Her skirt slid dangerously low. She was forced to grab the tattered edges and retie the veils holding it together. Her face flushed as Jake’s gaze followed the movement of her hands, lingering on her exposed tummy before sliding past the skirt to her naked thighs.
She’d flirted with him the first time she met him. But that had been so she could distract him and escape. Maybe he thought it was okay to stare at her like this because of how she’d acted last night. If he were anyone else, she’d have decked him already. But even though she was worried about his investigation, and what his presence here meant for her, she couldn’t ignore the punch in her gut every time she looked at him. Attraction sizzled between them. Why did she have to be so turned on by a man whose very presence threatened her entire world?
She stepped back to put some much-needed distance between them, and so she could meet his gaze without craning her neck back at an uncomfortable angle. “How did you figure out where I lived? And how did you manage to turn my friends against me in just a few short hours?”

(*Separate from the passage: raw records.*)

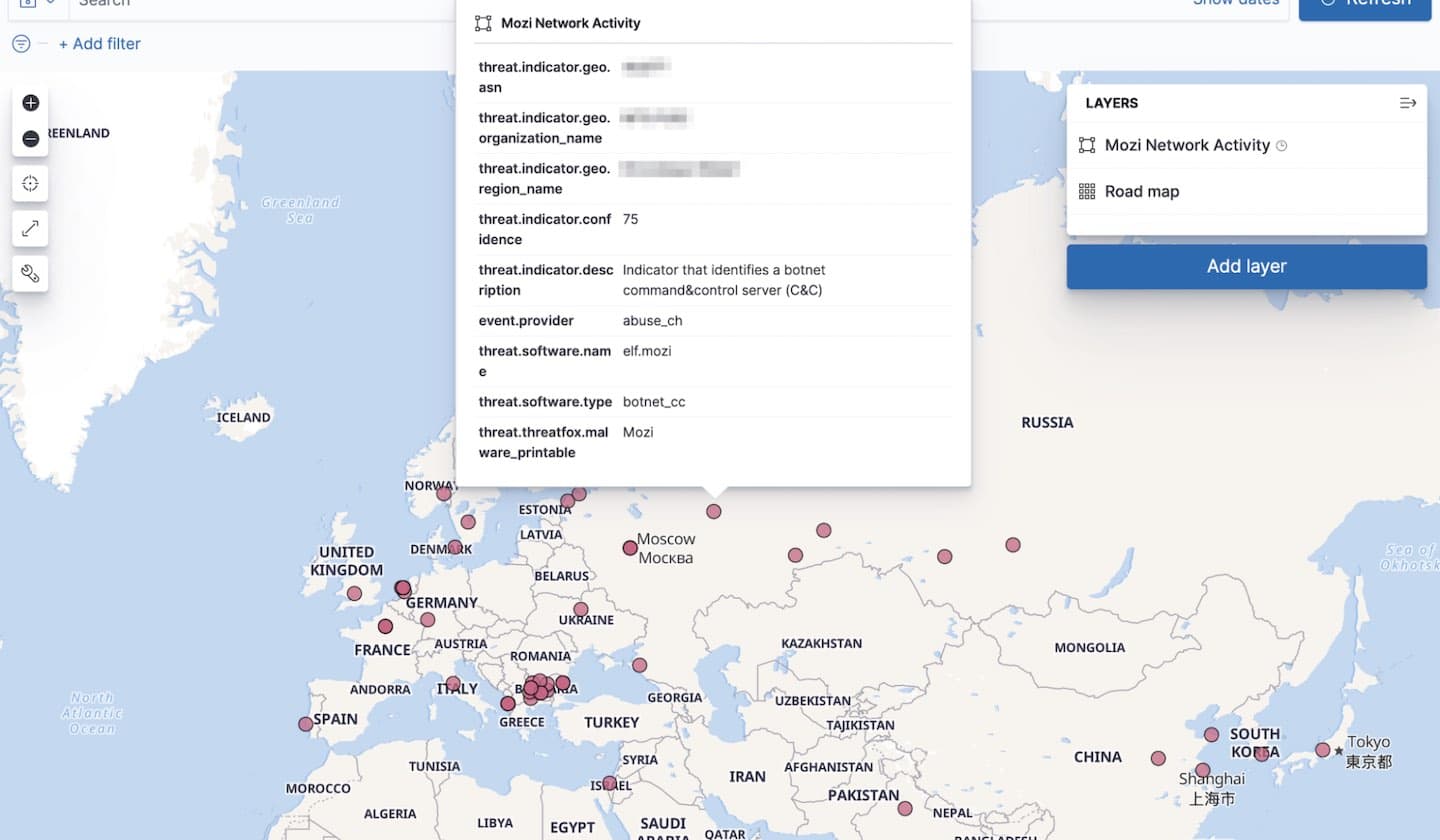Open the map tools wrench icon
The height and width of the screenshot is (840, 1440).
30,272
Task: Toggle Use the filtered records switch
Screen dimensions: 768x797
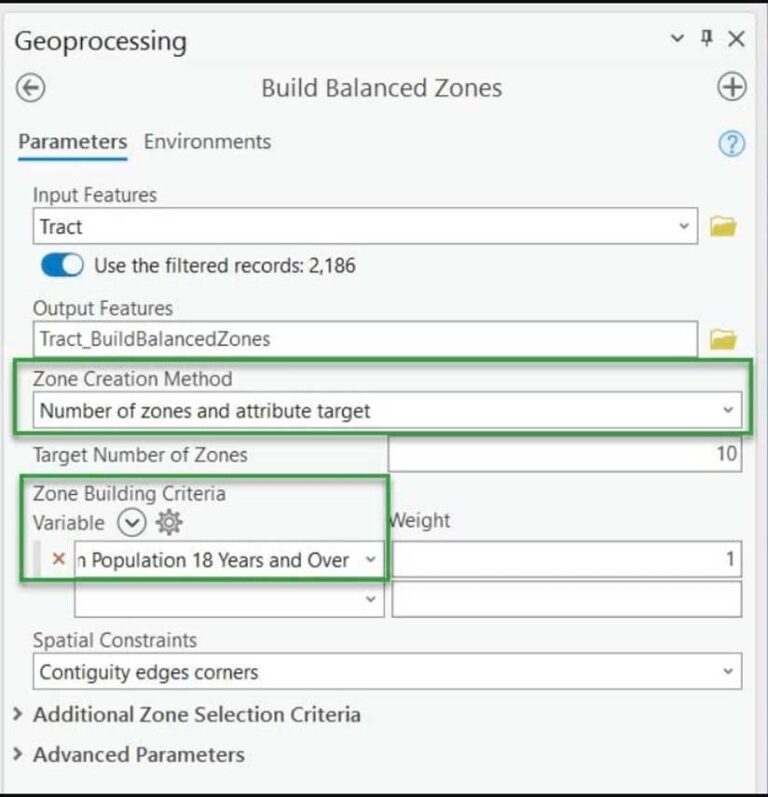Action: pyautogui.click(x=62, y=266)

“Mystic Glades isn’t exactly a big city. I drove down the main street and as soon as I saw a shop called The Moon and Star, I figured it had to be yours. When I pulled up front, Freddie came out of the bar across the street. I think she thought she was protecting you by asking me why I was there.”
“Let me guess. That’s when you lied and told her I was, what, your girlfriend?”
“I might have hinted at something like that. Freddie and Amy both thought the idea was sweet and helped me surprise you. Don’t be mad at them.”
“Oh, don’t worry. You’re the one I’m mad at, not them. You might as well turn around right now and leave. You’re trespassing.”
In answer to her edict, he kicked the door closed behind him. He moved farther into the center of the tiny living room-kitchen combo. “You live here? Above the store?” He peeked into the guest bedroom that opened off the right side of the living room. It was empty, except for the twin bed and chest of drawers that had come with the place.
“Where I live isn’t any of your business.”
As if she hadn’t spoken, he crossed to the left side of the living room to her bedroom and went inside. He flicked the ballerina-pink comforter on her bed before examining the collection of figurines on her dresser. When he picked up the centaur holding a set of scales, she marched forward and plucked it out of his hand. Had she really found him appealing a minute earlier? She never could stand a bully. And she resented him forcing his way into her private sanctuary. She carefully set the figurine back on the dresser.